The 470-foot-long drill ship's derrick towers 200 feet above the waterline. A seven-story laboratory stack provides facilities for on board examination of sediment and hard-rock cores. Laboratories contain space and equipment for studies in chemical, gas and physical properties, paleontology, petrology, paleomagnetics and sedimentology. Marine geophysics research is conducted while the ship is under way.

Texas A&M University, as science operator, operates and staffs the drill ship and retrieves cores from strategic sites around the world. The science operator also ensures that adequate scientific analyses are performed on the cores. To do this, Texas A&M maintains shipboard scientific labs and provides logistical and technical support for shipboard scientific teams. On shore, the science operator manages post-cruise activities, curates the cores and publishes the scientific results.

Lamont-Doherty Geological Observatory of Columbia University is responsible for downhole logging.

Joint Oceanographic Institutions for Deep Earth Sampling (JOIDES), an international group of scientists, provides scientific planning and program advice. Joint Oceanographic Institutions (JOI, Inc.), a nonprofit consortium of 10 major U.S. oceanographic institutions, manages the program.

At the end of 1990, the ship will make its way to the East Pacific, said Dr. Philip D. Rabinowitz, director of the ODP.

"Before drilling off the coasts of the Americas, we'll drill off the Pacific islands of Vanuatu and Hawaii," he said.

Note: JOIDES Institutions are: University of California at San Diego; Columbia University; University of Hawaii; University of Miami; Oregon State University; University of Rhode Island; Texas A&M University; University of Texas at Austin; University of Washington; and Woods Hole Oceanographic Institution.

Non-U.S. members are Canada and Australia Consortium for the ODP, European Science Foundation Consortium for the ODP (Belgium, Denmark, Finland, Iceland, Italy, Greece, the Netherlands, Norway, Spain, Sweden, Switzerland and Turkey); Federal Republic of Germany; France; Japan; and the United Kingdom.

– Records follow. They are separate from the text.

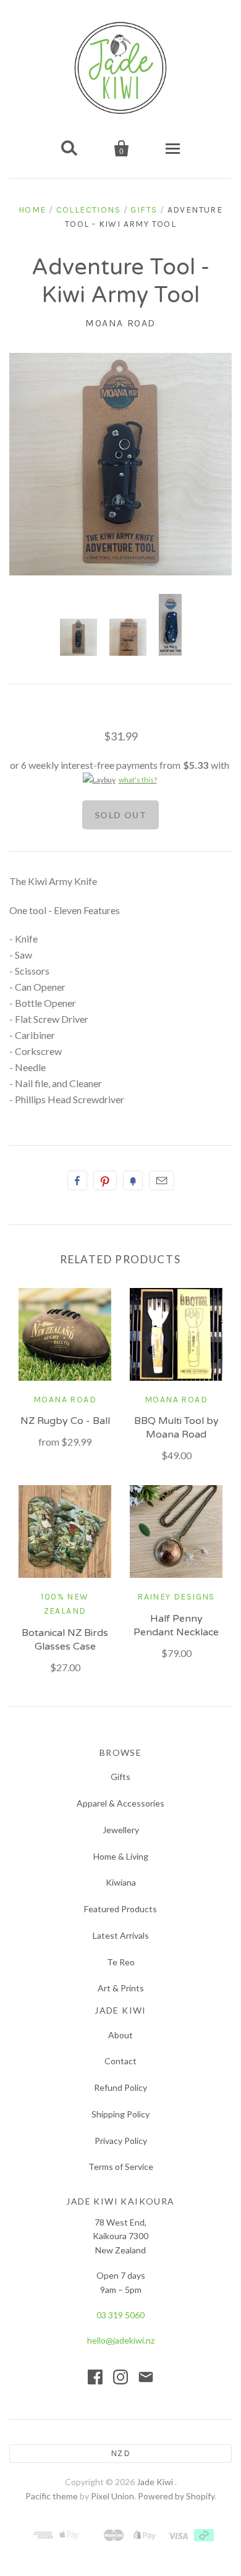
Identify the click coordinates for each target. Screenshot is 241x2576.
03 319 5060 (120, 2315)
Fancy (133, 1180)
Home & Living (120, 1856)
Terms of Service (120, 2166)
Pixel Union (112, 2496)
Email (161, 1180)
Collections (88, 210)
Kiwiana (121, 1882)
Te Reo (121, 1962)
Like (77, 1180)
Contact (120, 2061)
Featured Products (120, 1909)
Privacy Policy (121, 2140)
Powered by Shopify (176, 2496)
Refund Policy (120, 2087)
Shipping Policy (120, 2114)
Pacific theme (51, 2496)
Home (32, 210)
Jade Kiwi (156, 2481)
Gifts (143, 210)
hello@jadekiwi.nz (120, 2340)
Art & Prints (121, 1988)
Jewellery (121, 1829)
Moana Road (120, 323)
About (120, 2035)
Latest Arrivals (121, 1935)
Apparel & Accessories (120, 1803)
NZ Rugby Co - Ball (65, 1421)
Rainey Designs (176, 1596)
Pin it (105, 1180)
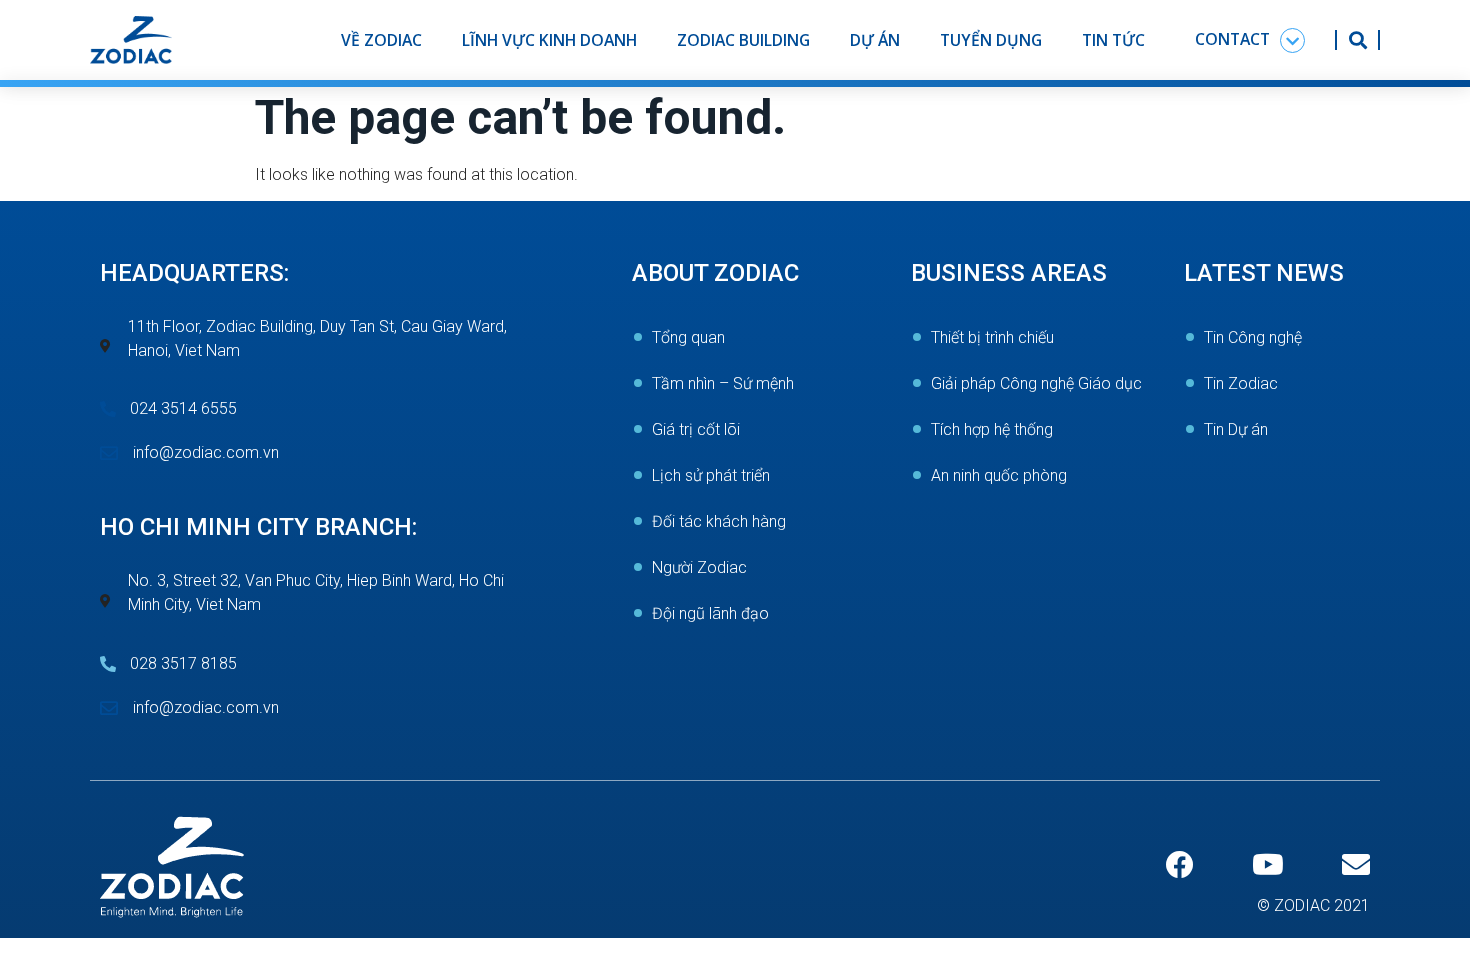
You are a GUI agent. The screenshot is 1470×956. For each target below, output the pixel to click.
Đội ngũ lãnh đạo (710, 613)
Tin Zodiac (1241, 383)
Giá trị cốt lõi (696, 429)
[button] (1250, 40)
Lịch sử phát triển (711, 475)
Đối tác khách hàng (719, 521)
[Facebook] (1180, 865)
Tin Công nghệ (1253, 337)
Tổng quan (688, 337)
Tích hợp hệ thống (992, 429)
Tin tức (1113, 40)
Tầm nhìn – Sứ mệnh (723, 383)
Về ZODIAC (381, 40)
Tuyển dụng (991, 40)
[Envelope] (1356, 865)
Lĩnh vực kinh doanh (549, 40)
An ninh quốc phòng (999, 475)
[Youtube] (1268, 865)
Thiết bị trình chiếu (992, 337)
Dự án (875, 40)
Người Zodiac (699, 567)
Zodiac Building (743, 40)
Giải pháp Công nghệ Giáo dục (1036, 383)
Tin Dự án (1236, 429)
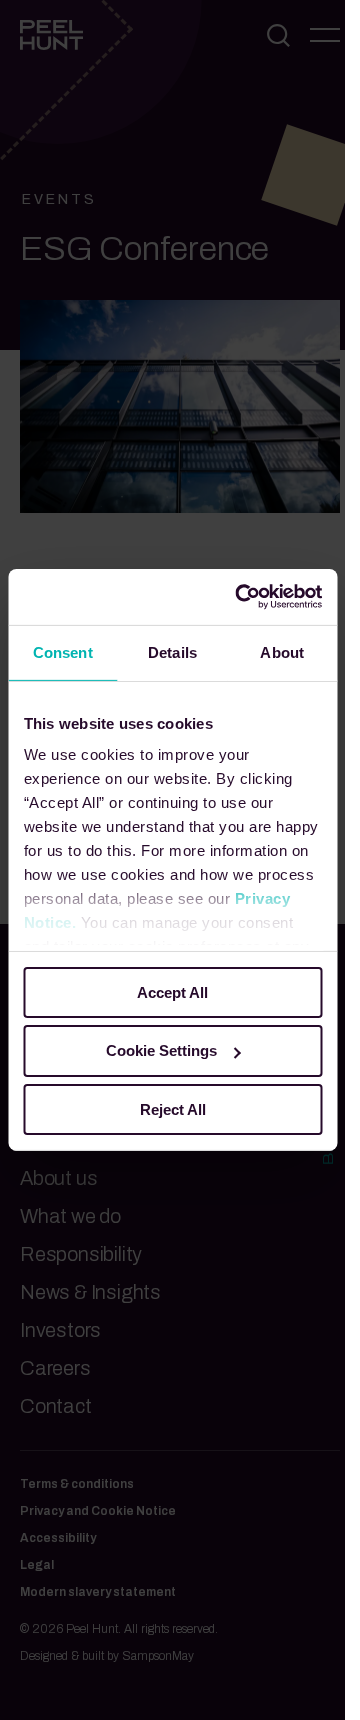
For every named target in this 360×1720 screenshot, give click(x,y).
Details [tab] (172, 651)
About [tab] (282, 651)
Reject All (173, 1109)
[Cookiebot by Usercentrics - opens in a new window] (241, 597)
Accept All (172, 991)
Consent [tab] (63, 651)
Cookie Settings (161, 1050)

Scientists participating on the cruise were: Peter J. Davies, co-chief scientist, Bureau of Mineral Resources, Geology and Geophysics, Canberra, Australia; Judith A. McKenzie co-chief scientist, Geologisches Institut, Zurich, Switzerland; Amanda A. Palmer Julson, ODP staff scientist, Texas A&M University, College Station, Texas; Christian Betzler, Goethe Universitat, Frankfurt, Federal Republic of Germany; Thomas C. Bracher, Institut fur Palaontologie, Erlangen, Federal Republic of Germany; Min-Pen Philip Chen, National Taiwan University, Taipei, Taiwan, Republic of China; Jean-Pierre Crumiere, Universite Claude Bernard, Villeurbanne, France; George R. Dix, University of British Columbia, Vancouver, British Columbia, Canada; Andre W. Droxler, Rice University, Houston, Texas; David A. Feary Bureau of Mineral Resouces, Geology and Geophysics, Canberra, Australia; Stefan Gartner, Texas A&M University, College Station; Craig R. Glenn, University of Hawaii; Honolulu; Alexandra Isern, University of Rhode Island, Narragansett; Peter D. Jackson, British Geological Survey, Nottingham, United Kingdom; Richard D. Jarrard, Lamont-Doherty Geological Observatory, Columbia University, Palisades, N.Y.; Miriam E. Katz, Lamont-Doherty Geological Observatory; Kenji Konishi, Kanazawa University, Ishikawa, Japan; Dick Kroon, University of Edinburgh, Scotland, United Kingdom; John W. Ladd, Ocean Drilling Program, National Science Foundation, Washington, D.C.; Jose Manuel Martin, Universidad Granada, Spain; Donald F. McNeill, University of Miami, Fla.; Lucien F. Montaggioni, Universite de Provence, Marseille, France; Daniel W. Muller, Geologisches Institut, Zurich, Switzerland; Sheraz Khan Omarzai, University of California, Santa Cruz.; Chris J. Pigram, Australian National University, Canberra, Australia; Peter K. Swart, University of Miami; Philip A. Symonds, Bureau of Mineral Resources, Geology and Geophysics, Canberra, Australia; Keith F. Watts, University of Alaska, Fairbanks; Wuchang Wei, Florida State University, Tallahassee.